What are Pro Forma Financial Statements?

What are Pro Forma Financial Statements?

When you’re running a business, it’s vital that you are able to keep a close eye on your financial statements.

You may be looking to highlight certain aspects of your finances for potential investors. Or you could just want to keep track of how your business is performing. Either way, it’s always a smart move to be aware of your financial situation. 

There are a number of ways that businesses can calculate their financial results. One of these methods is through performing pro forma financial statements.

But what exactly are pro forma financial statements? We’ll take a closer look at the definition and try to answer the most common questions that surround this method of calculation. 

Here’s What We’ll Cover:

What Is Pro Forma?

What Is a Pro Forma Financial Statement?

Where Might a Pro Forma Financial Statement Be Used?

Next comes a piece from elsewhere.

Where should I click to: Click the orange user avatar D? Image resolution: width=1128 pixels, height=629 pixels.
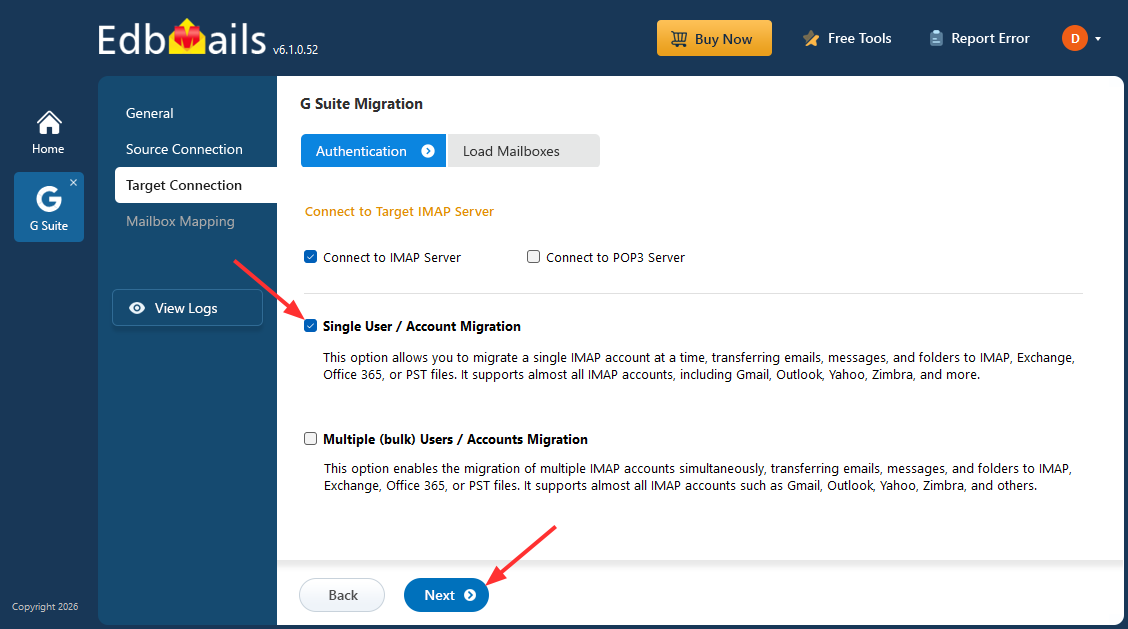(x=1074, y=38)
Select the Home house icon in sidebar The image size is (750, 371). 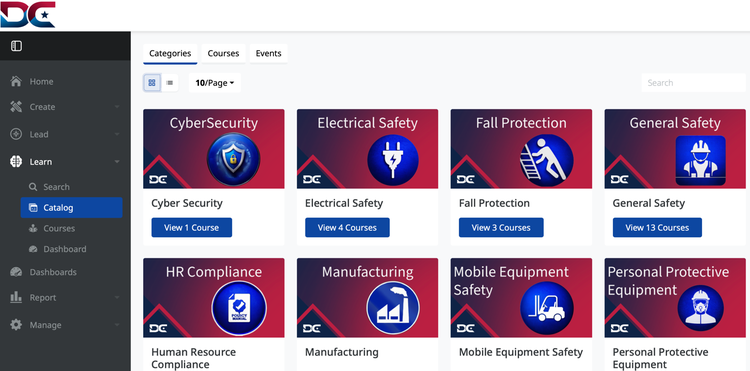(x=16, y=81)
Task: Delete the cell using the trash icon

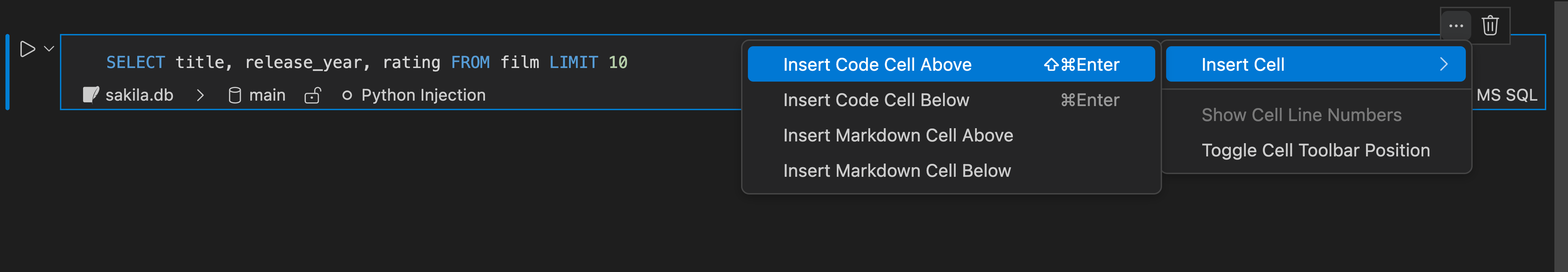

What are the Different Types of Pro Forma?

What Does a Pro Forma Statement Look LIke?

What Is the Difference Between Pro Forma Statements and a Business Budget?

History of Pro Forma in Business and Accounting

How Do You Create a Pro Forma Income Statement?

Key Takeaways

What Is Pro Forma?

Oxford dictionary defines pro forma as;

“Done or produced as a matter of form.”

Pro forma is actually a Latin term, which translates to “as a matter of form” or “for the sake of form”. But when put in a business context, it is a method of calculating financial results using certain presumptions or projections. 

Pro formula financials are not calculated using the standard United Kingdom generally accepted accounting principles, or UK GAAP. 

They tend to leave out one-time expenses that are not a part of the day-to-day company operations. For example, they would generally leave out expenses such as restructuring costs. This might be after a merger or acquisition has taken place. 

Put simply, a pro forma financial statement can exclude anything a company believes would obscure or mislead the accuracy of it’s financial outlook. This means that it can be a useful piece of data that can help to assess a company’s future prospects. 

What Is a Pro Forma Financial Statement?

Pro forma financial statements are a form of financial report that businesses use to project future conditions.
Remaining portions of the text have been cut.